GHG inventory capacity building to create national GHG inventory systems: The UNFCCC and its mitigation action success depend upon one critical factor: whether the emissins data used to assess effectiveness is reliable. The Marrakesh Accords include a set of monitoring and compliance procedures to enforce the UNFCCC process. Elements of these procedures include: establishment of a national system for the estimation of greenhouse gas emissions by sources and removals by sinks; submission of annual greenhouse gas inventories that shall be subject to an independent review by expert teams. It is necessary for all potential REDD+ countries begin to institute a national inventory system.
Current technical capabilities developing GHGs inventories exist only in Annex I Parties' national agencies which are now submitting inventories under the UNFCCC. To ensure that all REDD+ developing countries are prepared to submit national GHGs inventories, existing technical capability must be uniform.
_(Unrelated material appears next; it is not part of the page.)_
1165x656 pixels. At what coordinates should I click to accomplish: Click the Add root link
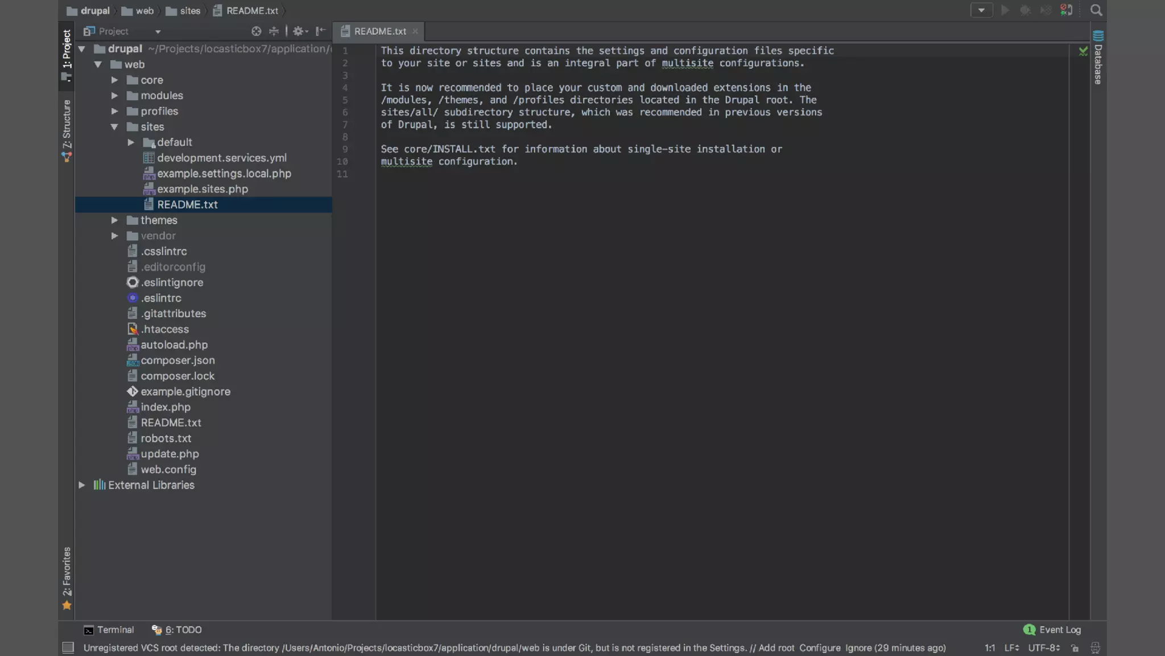point(776,648)
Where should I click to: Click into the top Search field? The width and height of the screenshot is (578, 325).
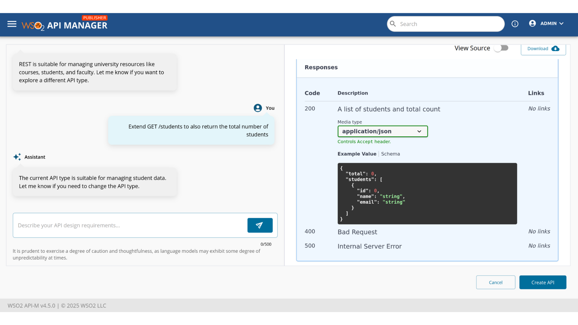pyautogui.click(x=449, y=24)

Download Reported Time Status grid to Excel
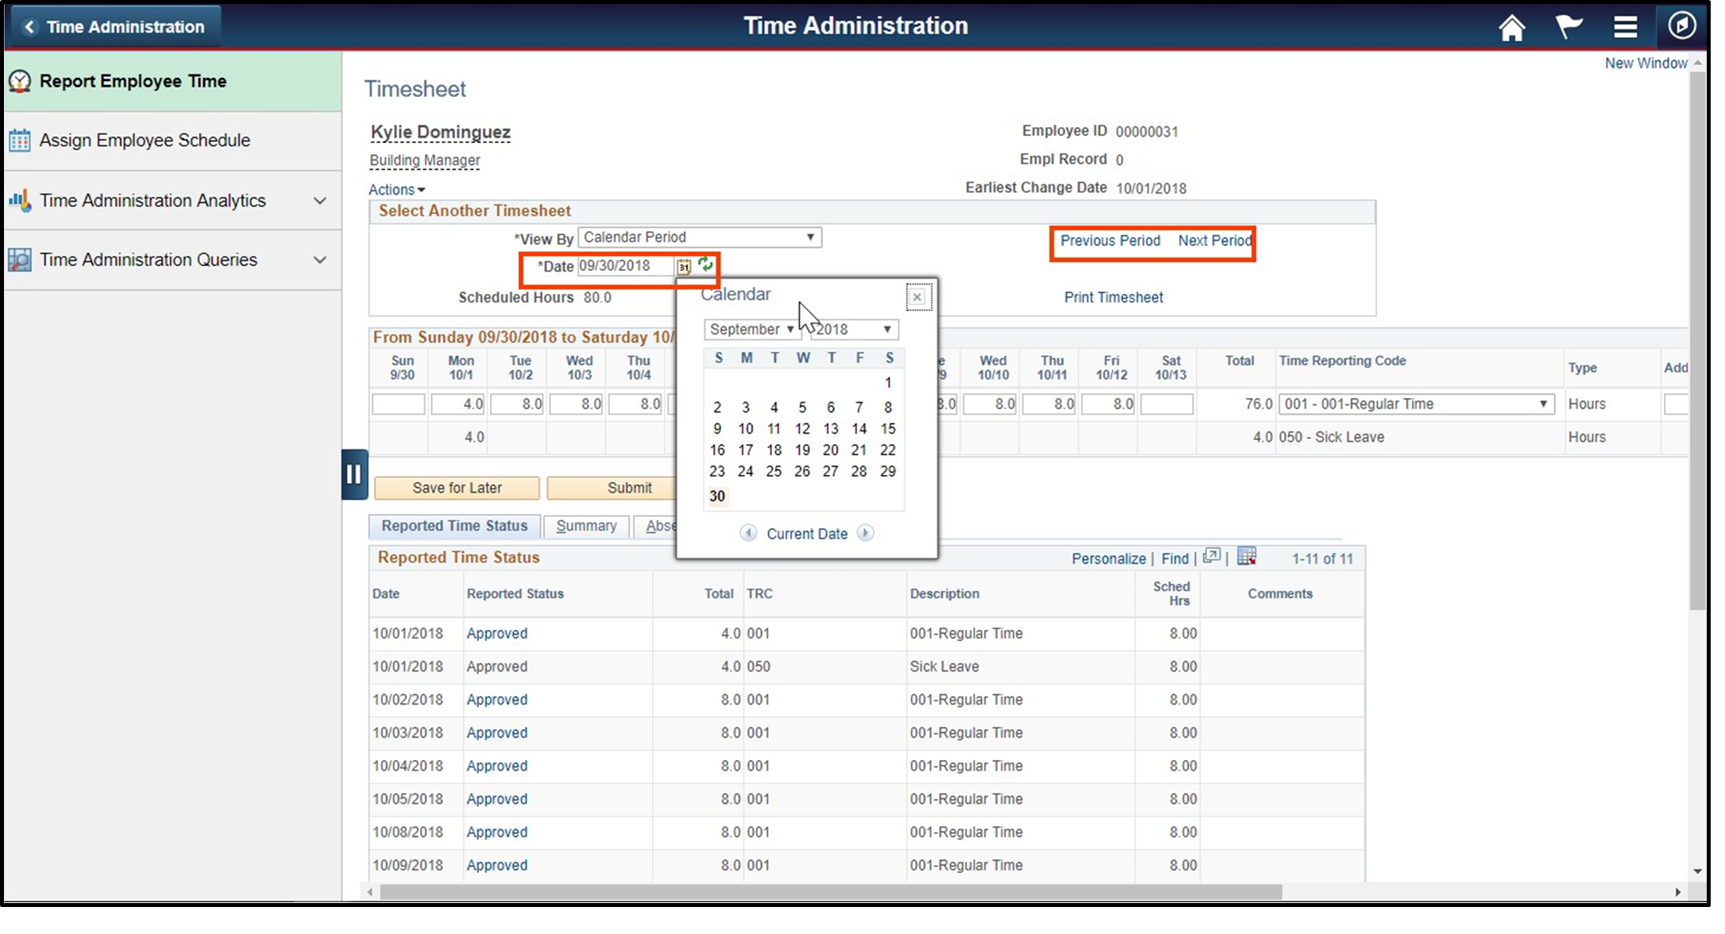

CfRN's objective is to build in-country capacity to prepare a national GHGs inventory for emissions and removals related to land use, land use change and forestry (LULUCF) in 30-40 developing countries. CfRN estimates that these countries should have the capacity to develop and report a national GHGs inventory by 2012.
The Coalition will act with the Johann Heinrich von Thuenen Institute (vTI) with in-country technical support of GTZ. Collaborating partners will be the Environmental Protection Agency of the United States, the UN-REDD Programme, the UNFCCC Secretariat, and the Forest Carbon Partnership Facility of the World Bank. CfRN's main roles will be the coordination of the collaborating partners and oversight of the in-country institutional capacity development.
This initiative will be conducted through a project approach and will be based on capacity building workshops where lessons learned will be shared by national technical agencies. The meetings will also build upon experiences. Three additional global-scaled workshops will identify institutional needs and convey them to policymakers and managers.
These national GHGs Inventories will serve as the technical instrument to assess the results of national climate change strategies and formulate low carbon growth plans, paving the way for national economic standards connected to a carbon market and receipt of REDD+ funding from donor countries.